─── Available data ───

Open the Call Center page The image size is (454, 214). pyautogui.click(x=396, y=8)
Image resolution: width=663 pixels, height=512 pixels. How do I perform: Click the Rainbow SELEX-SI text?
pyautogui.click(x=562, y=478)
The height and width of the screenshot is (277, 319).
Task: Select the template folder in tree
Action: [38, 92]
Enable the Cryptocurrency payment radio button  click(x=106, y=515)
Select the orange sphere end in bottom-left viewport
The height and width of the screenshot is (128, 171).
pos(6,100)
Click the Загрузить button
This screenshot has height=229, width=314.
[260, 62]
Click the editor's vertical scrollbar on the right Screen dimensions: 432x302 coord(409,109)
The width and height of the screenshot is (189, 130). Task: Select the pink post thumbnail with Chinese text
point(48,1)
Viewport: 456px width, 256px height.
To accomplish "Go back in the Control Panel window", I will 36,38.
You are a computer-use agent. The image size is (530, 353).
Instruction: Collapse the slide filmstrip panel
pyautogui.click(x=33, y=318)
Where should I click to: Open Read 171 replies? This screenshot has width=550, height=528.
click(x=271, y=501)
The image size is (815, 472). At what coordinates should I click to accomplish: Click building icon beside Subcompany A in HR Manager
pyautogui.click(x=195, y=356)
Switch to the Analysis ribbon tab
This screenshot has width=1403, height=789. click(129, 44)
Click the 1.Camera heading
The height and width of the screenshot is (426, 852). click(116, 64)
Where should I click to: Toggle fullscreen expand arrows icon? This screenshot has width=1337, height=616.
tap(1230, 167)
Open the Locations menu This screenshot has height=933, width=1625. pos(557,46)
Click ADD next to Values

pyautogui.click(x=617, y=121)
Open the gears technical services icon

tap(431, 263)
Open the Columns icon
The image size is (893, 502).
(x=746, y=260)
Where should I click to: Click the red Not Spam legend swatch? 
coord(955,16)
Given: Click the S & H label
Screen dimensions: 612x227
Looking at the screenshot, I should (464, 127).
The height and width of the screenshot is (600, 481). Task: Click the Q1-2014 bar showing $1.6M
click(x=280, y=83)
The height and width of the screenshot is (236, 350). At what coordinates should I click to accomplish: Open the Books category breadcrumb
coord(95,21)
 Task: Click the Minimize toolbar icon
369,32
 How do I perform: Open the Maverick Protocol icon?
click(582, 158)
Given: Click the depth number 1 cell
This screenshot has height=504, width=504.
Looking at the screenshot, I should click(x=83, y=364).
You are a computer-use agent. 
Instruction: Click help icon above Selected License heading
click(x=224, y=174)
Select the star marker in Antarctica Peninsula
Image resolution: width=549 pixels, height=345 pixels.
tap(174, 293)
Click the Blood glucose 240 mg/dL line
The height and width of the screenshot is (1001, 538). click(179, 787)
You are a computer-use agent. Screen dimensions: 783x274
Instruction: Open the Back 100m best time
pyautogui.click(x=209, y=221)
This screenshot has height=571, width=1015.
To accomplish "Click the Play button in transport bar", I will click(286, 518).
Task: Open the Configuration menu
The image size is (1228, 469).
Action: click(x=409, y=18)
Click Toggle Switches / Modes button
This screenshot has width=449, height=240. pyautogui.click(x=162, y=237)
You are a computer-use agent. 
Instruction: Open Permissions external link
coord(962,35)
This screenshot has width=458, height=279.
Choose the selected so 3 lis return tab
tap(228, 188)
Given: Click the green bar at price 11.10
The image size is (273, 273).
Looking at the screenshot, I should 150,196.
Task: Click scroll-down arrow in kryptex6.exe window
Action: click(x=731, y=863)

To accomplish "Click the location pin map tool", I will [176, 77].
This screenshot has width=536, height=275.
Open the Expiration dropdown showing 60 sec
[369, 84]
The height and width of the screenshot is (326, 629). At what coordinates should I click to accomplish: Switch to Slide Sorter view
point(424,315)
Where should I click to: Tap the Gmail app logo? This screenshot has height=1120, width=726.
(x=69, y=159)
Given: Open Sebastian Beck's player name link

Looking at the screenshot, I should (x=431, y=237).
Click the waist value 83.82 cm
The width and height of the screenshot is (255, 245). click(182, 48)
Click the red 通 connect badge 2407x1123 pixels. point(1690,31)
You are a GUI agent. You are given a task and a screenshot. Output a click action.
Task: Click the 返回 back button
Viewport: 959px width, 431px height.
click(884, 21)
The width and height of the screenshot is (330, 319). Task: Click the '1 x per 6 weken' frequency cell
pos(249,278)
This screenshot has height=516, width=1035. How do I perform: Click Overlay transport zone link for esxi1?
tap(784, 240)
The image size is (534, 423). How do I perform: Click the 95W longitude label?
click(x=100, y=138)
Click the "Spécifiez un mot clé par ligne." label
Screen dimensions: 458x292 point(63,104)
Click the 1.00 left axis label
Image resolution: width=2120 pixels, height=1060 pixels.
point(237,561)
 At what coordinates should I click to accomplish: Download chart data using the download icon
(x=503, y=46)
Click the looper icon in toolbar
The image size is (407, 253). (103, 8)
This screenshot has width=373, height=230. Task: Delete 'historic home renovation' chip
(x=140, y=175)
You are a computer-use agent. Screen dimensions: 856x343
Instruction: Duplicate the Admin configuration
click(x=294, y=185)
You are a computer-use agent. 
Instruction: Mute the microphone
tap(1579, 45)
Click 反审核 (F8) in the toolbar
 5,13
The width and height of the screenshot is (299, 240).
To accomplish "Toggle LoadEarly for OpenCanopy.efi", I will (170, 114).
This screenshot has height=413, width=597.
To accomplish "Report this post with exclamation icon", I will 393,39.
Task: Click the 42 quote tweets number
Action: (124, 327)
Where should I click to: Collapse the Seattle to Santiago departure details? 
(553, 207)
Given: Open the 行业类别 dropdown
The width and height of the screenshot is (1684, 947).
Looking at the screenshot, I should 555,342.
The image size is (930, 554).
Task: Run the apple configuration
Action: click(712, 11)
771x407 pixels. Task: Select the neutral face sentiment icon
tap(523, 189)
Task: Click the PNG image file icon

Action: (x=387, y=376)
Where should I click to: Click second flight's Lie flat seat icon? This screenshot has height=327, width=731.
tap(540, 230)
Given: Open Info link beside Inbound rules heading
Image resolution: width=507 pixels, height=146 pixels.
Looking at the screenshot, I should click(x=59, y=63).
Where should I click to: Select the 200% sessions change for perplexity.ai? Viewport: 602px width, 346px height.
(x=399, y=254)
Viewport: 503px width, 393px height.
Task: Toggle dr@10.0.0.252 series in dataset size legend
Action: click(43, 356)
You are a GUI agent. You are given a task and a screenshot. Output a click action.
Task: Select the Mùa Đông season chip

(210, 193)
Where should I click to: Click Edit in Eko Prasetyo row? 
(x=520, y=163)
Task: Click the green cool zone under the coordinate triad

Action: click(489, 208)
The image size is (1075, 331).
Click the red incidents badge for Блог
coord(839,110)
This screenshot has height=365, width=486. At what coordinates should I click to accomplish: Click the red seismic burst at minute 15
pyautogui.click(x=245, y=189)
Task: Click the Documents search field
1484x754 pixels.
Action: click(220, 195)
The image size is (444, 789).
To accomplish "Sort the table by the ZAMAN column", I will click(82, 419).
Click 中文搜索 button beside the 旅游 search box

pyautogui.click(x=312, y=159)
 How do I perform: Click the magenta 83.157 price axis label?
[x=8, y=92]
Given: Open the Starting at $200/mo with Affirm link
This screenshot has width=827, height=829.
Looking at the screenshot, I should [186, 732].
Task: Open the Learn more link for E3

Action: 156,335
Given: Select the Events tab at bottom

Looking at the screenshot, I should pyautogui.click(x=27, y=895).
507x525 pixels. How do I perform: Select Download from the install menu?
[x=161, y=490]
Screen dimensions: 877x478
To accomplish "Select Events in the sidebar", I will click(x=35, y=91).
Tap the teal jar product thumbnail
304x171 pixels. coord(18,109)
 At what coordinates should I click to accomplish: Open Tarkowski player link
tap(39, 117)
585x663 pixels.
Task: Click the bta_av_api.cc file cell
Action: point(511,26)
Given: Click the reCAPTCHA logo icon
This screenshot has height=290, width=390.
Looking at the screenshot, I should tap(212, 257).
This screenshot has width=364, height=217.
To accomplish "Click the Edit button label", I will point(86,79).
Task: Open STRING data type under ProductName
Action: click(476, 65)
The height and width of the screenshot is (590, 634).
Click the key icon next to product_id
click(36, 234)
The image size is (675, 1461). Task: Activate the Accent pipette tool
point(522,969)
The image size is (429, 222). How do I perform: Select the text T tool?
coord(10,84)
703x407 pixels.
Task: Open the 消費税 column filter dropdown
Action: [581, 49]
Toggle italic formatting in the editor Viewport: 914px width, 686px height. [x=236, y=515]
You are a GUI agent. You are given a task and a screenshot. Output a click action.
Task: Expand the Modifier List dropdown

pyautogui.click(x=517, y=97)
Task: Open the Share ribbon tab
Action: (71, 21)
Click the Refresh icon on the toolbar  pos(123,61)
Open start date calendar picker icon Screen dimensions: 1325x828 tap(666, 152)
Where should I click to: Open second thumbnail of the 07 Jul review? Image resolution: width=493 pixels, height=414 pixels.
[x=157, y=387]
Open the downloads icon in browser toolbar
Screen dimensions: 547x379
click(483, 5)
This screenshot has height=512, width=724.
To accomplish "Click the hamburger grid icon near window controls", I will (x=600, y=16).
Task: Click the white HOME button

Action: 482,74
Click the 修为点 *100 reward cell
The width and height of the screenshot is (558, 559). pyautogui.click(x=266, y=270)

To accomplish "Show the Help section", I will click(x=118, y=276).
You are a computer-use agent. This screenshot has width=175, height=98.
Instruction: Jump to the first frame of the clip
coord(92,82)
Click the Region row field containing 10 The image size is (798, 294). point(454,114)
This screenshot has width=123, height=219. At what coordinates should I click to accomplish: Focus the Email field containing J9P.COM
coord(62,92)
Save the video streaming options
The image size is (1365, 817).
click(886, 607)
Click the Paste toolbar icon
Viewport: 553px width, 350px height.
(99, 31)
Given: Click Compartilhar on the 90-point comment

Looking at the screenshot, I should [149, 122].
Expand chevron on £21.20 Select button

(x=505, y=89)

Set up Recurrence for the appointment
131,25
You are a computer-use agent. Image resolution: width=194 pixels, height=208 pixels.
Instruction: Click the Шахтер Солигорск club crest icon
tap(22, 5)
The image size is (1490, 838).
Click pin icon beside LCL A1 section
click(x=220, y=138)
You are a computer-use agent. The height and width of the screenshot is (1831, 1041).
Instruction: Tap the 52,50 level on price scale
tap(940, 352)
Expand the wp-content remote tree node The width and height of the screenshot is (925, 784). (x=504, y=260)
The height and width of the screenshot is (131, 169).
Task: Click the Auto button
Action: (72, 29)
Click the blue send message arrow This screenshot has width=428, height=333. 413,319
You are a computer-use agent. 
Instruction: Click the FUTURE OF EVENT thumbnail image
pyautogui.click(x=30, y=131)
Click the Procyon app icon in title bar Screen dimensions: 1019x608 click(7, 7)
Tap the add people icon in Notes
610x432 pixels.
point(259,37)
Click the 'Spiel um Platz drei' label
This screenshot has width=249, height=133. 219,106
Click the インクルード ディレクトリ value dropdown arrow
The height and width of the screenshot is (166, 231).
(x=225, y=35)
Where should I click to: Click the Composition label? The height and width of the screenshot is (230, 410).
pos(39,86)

───

What you are asked to do: Copy the lines verbatim, starting at the line containing "Task: Click the PNG image file icon" and ending at the line containing "coord(839,110)".

Exercise answer:
Task: Click the PNG image file icon

Action: (x=387, y=376)
Where should I click to: Click second flight's Lie flat seat icon? This screenshot has height=327, width=731.
tap(540, 230)
Given: Open Info link beside Inbound rules heading
Image resolution: width=507 pixels, height=146 pixels.
Looking at the screenshot, I should click(x=59, y=63).
Where should I click to: Select the 200% sessions change for perplexity.ai? Viewport: 602px width, 346px height.
(x=399, y=254)
Viewport: 503px width, 393px height.
Task: Toggle dr@10.0.0.252 series in dataset size legend
Action: click(43, 356)
You are a GUI agent. You are given a task and a screenshot. Output a click action.
Task: Select the Mùa Đông season chip

(210, 193)
Where should I click to: Click Edit in Eko Prasetyo row? 
(x=520, y=163)
Task: Click the green cool zone under the coordinate triad

Action: click(489, 208)
The image size is (1075, 331).
Click the red incidents badge for Блог
coord(839,110)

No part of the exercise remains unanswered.